Catcalling, Bentuk Pelecehan Seksual bagi Kaum Perempuan

Catcalling, Bentuk Pelecehan Seksual bagi Kaum Perempuan

Balikpapan, DiswayKaltim.com - Sebagai kaum perempuan, pernahkah Anda mendapatkan catcalling? Yaitu suatu momen atau kondisi di mana Anda menerima siulan atau komentar laki-laki terhadap penampilan atau tubuh Anda, saat Anda berpapasan atau lewat di depan sekumpulan pria.
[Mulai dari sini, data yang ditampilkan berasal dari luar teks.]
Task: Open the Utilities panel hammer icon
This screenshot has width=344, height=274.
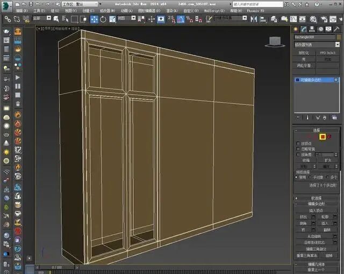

Ya, di satu sisi, tindakan yang dilakukan laki-laki itu merupakan candaan semata. Begitu juga anggapan kaum perempuan yang mengalaminya. Di sisi lain, hal itu sebenarnya merupakan pelecahan terhadap kaum perempuan.

Hal ini, menjadi salah satu bahasan dalam diskusi pada kegiatan Ngoplas (Ngobrol dan Ngopi Santai) di Klandasan Coffee, Gedung Klandasan, Jalan Jenderal Sudirman, Jumat (28/6) sore.

Edisi Ngoplas hari itu, bicara tentang feminisme dan tubuh perempuan. Dipandu Vanessa Rossalie, menghadirkan pemantik sekaligus narasumber penggiat dan pemerhati isu perempuan. Mereka adalah Maulidia Rani, Mentari Ramadhianty dan Putri Imaniah.

Tari, sapaan Mentari Ramadhianty dan Putri Imaniah berkomentar tentang catcalling tersebut di sela-sela penyampaian pandangannya mengenai feminisme.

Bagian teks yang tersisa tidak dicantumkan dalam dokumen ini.